3) If the garden is to be left for some time in mid-summer, consider cutting back the tops of all flowering plants to stop seed being set and germinating without control. This should also lead to a good display of flowers later in the season.
4) Lawns may turn brown in dry conditions in summer, but will rapidly green up as soon as rain comes or irrigation is applied. Let grass grow a little bit longer to reduce stress and cut the lawn weekly to prevent it becoming too long. You can leave the grass mowing’s on the lawn in dry weather to act as a mulch and further help to save moisture. Remove obvious weeds as these too
will compete for water.
5) Hoeing lightly is an effective way of reducing water loss, not only does it eliminate weed competition for water, but a fine tilth on the soil surface helps prevent transpiration, but don’t hoe too deeply. A mulch of garden compost is another very good method of helping reduce water loss, and also helps increase soil organic matter.
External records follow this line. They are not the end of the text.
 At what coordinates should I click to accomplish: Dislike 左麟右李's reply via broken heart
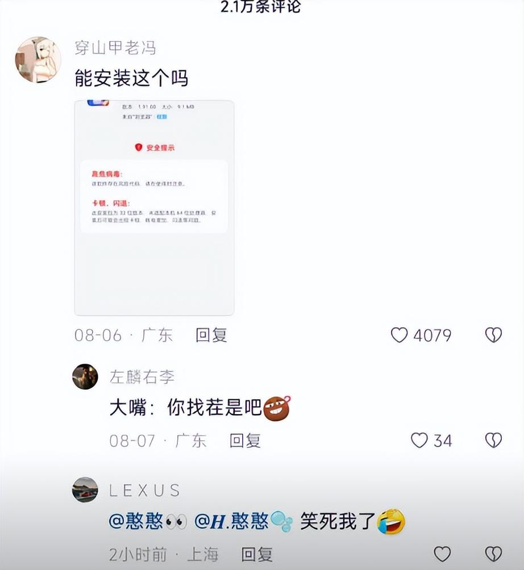tap(493, 440)
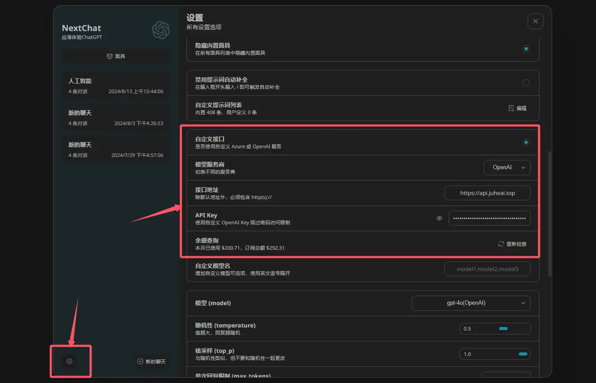Click the refresh icon in the 余额查询 row
Image resolution: width=596 pixels, height=383 pixels.
pyautogui.click(x=501, y=244)
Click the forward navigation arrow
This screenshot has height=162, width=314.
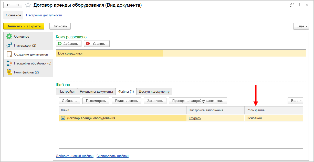17,5
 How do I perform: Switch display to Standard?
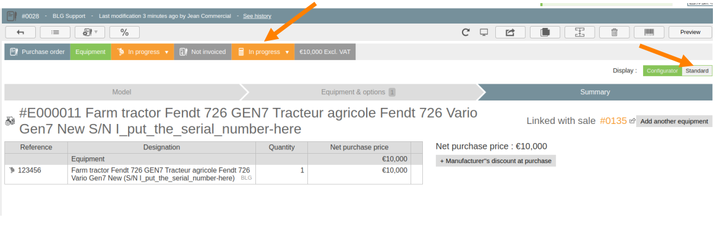(697, 71)
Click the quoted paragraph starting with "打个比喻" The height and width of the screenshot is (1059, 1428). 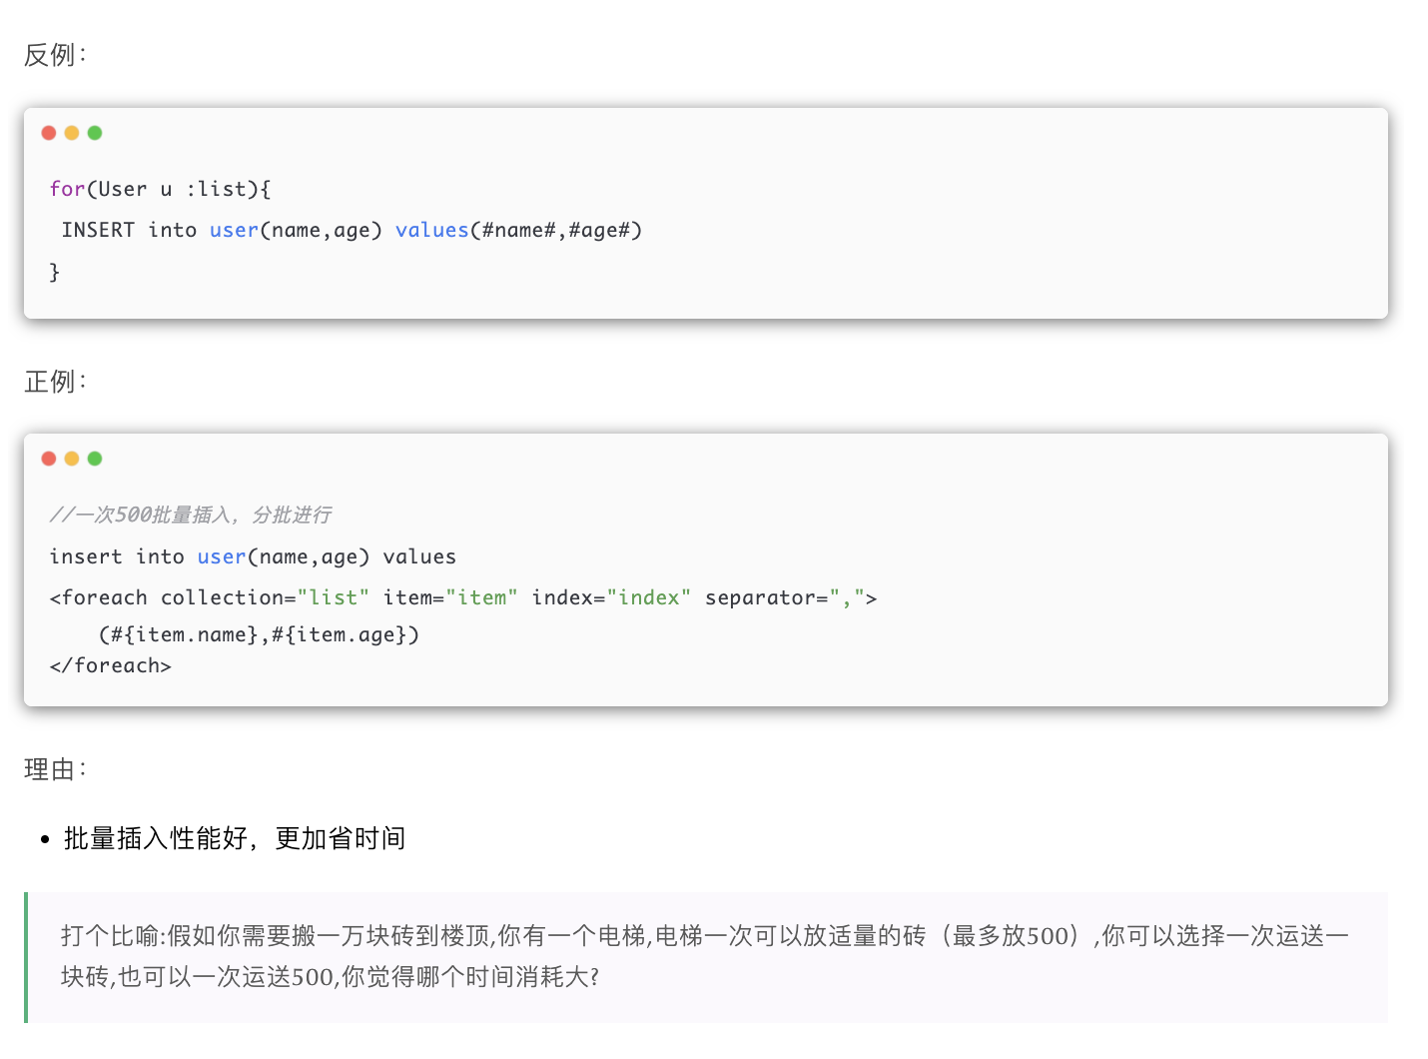[704, 956]
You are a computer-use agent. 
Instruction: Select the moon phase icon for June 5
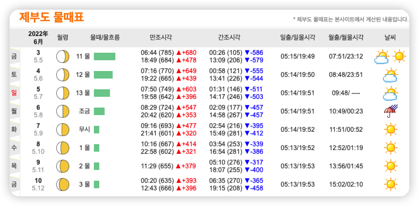tap(63, 93)
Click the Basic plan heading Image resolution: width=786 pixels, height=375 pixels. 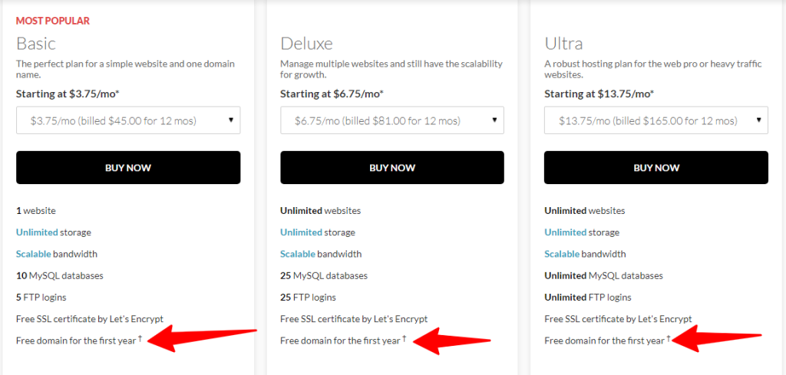coord(36,43)
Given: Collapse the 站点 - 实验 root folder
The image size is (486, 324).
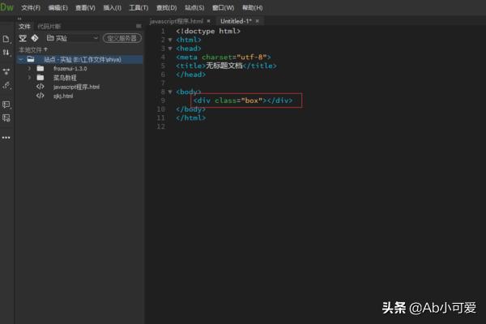Looking at the screenshot, I should [x=20, y=59].
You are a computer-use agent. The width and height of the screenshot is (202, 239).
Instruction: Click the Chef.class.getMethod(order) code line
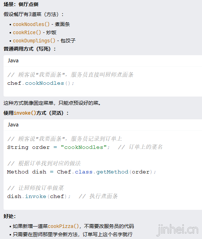point(82,172)
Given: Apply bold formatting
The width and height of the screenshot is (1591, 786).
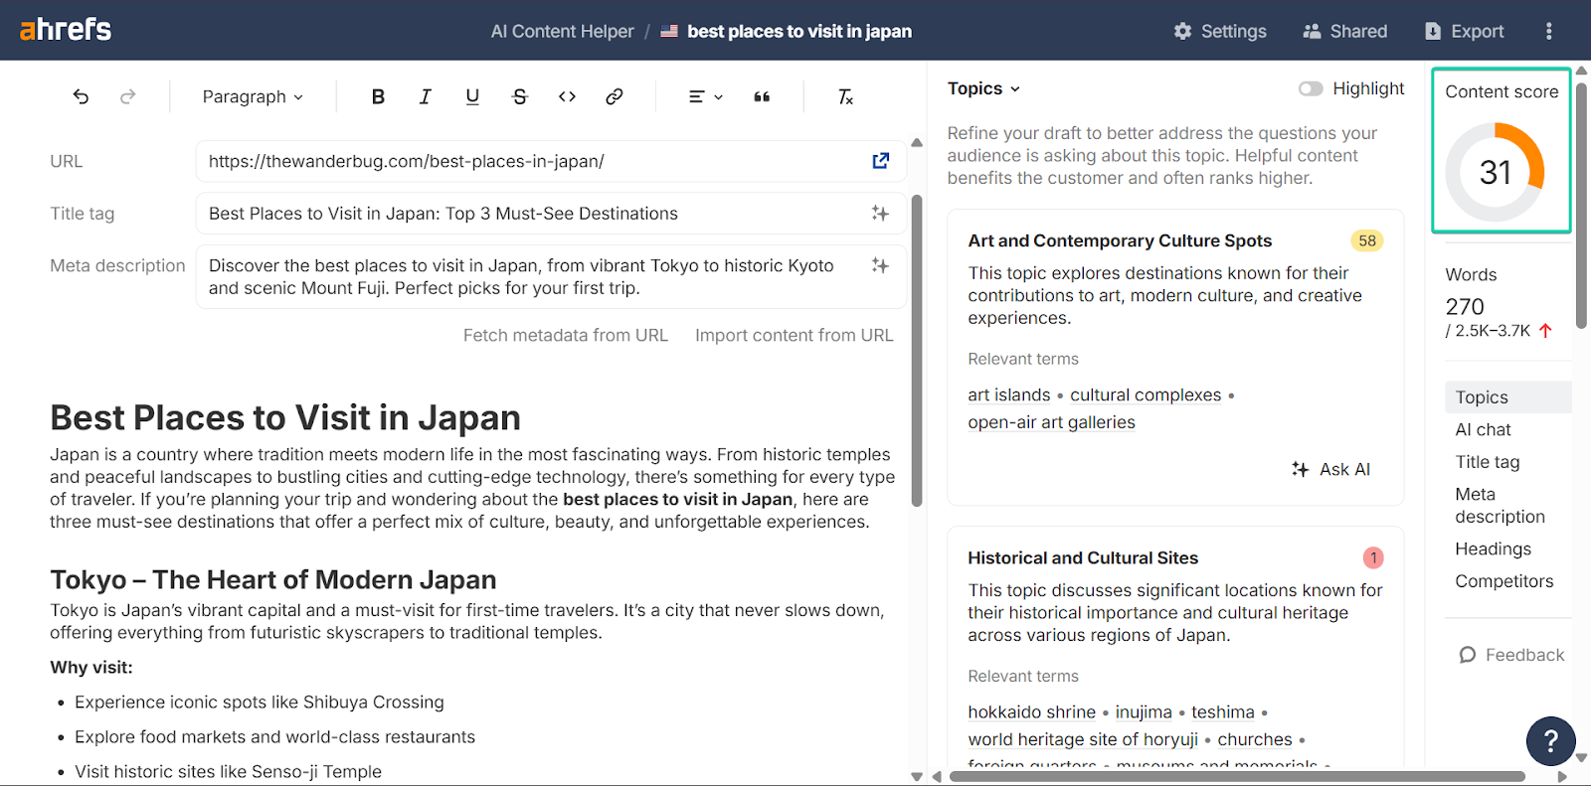Looking at the screenshot, I should [378, 96].
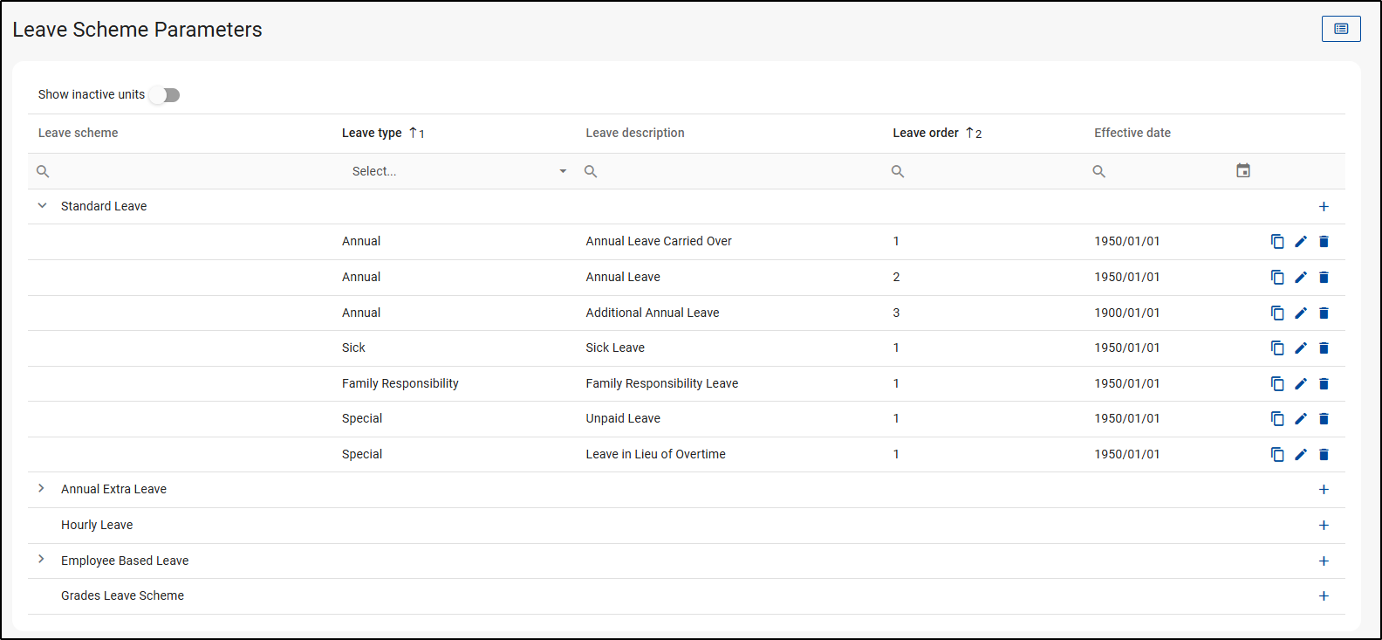Sort by the Leave type column header

coord(372,133)
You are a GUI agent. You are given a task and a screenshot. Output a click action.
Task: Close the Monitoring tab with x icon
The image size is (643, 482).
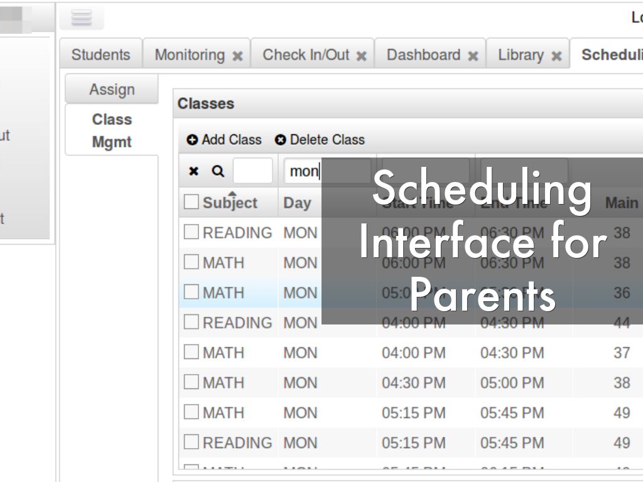click(x=237, y=56)
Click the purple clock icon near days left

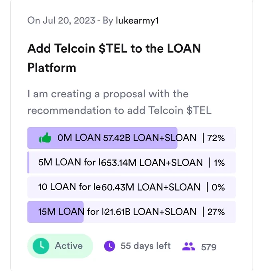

6) Check the moisture level of hanging baskets every morning and water thoroughly if dry. Feed plants with a soluble or liquid feed once per week and remove flower heads which are going over.
7) Prune pyracanthas by cutting back side-shoots to 2-3 leaves from their base for a good show next year. Wear gloves!! When the first flush of hardy geranium and Alchemilla is over, cut them hard back for a spectacular second flush of flowers.
8) Clear foliage from ponds and remove weeds from around the edges, and excess growth from water lily foliage. Make sure the soil in bog gardens doesn’t dry out.
9) Remove spent rose flower heads and maintain the sprays to combat greenfly rust, mildew andblackspot if appropriate. Apply a summer rose feed fertilizer in the middle of the month.
10) Trim quickthorn hedges and continue to keep hedge bottoms clean by hoeing or the use of Gramoxone. Always check for nesting birds before cutting hedges in summer.
11) Check all plant ties, and that all herbaceous forms of support are strong enough for the new growth.
12) Be sure to keep hydrangeas well-watered, they are very quick to show the shortage of water bydropping heavily.
13) Keep hardy and half-hardy annuals well-watered and weed-free. Try not to walk on the beds as the plants damage easily. It is usual to place a plank across two boxes to help with weeding and the removal of spent flowers.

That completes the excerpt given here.